EXERCISE PROMPT
Gather, from the listing beneath this task, every line holding the string "target".

DATA TO PROCESS
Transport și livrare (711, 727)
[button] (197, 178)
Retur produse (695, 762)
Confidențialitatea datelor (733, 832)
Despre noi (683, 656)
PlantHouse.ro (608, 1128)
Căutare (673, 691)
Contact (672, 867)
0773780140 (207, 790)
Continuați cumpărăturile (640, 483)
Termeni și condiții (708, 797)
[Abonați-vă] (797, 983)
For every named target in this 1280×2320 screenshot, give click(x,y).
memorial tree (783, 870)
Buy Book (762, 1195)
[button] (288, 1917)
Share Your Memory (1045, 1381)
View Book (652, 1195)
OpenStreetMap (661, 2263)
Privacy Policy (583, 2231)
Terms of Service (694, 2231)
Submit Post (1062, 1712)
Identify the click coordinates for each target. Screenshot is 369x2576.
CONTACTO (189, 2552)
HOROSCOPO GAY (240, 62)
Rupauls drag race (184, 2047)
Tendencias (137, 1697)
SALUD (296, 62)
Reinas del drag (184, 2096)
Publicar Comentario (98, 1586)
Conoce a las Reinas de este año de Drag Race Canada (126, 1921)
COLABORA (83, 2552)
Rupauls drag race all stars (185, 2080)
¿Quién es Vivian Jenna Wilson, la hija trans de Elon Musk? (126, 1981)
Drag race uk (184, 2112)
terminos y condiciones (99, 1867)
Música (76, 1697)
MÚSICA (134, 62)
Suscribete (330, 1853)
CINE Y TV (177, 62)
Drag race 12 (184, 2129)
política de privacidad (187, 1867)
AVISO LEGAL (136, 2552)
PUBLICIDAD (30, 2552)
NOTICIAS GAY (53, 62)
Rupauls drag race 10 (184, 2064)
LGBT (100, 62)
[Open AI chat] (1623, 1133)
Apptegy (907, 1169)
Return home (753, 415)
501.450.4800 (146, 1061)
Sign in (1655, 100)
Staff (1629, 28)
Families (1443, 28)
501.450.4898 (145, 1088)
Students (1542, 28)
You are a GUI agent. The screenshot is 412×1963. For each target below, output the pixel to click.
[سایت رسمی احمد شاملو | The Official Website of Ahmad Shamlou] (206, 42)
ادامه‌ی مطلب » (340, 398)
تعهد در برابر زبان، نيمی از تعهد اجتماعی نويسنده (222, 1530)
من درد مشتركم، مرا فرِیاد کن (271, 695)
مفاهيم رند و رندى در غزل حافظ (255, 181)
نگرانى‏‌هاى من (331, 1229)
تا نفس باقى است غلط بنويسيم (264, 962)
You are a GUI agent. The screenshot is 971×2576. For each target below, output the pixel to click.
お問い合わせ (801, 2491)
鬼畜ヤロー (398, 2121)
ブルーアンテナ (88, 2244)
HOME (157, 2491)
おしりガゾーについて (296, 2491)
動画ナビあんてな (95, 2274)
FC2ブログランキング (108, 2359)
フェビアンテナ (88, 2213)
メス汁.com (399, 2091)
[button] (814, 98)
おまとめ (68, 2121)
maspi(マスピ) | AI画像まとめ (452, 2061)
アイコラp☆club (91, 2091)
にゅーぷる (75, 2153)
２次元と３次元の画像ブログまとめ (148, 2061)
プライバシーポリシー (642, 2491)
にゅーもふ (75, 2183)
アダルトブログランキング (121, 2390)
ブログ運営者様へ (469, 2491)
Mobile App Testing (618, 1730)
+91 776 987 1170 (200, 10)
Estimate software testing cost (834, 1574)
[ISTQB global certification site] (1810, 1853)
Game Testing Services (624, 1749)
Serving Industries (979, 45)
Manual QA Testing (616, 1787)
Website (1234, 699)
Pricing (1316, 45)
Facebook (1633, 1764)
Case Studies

REPLY
For every named target in this 1280×2320 screenshot, give click(x,y).
Identify the click coordinates for each target. Screenshot is 369x2576.
You are a GUI agent. The screenshot is 412×1963. For each target below, output the pixel to click.
You are a GUI agent. The screenshot is 971×2576. For each target below, output the pixel to click.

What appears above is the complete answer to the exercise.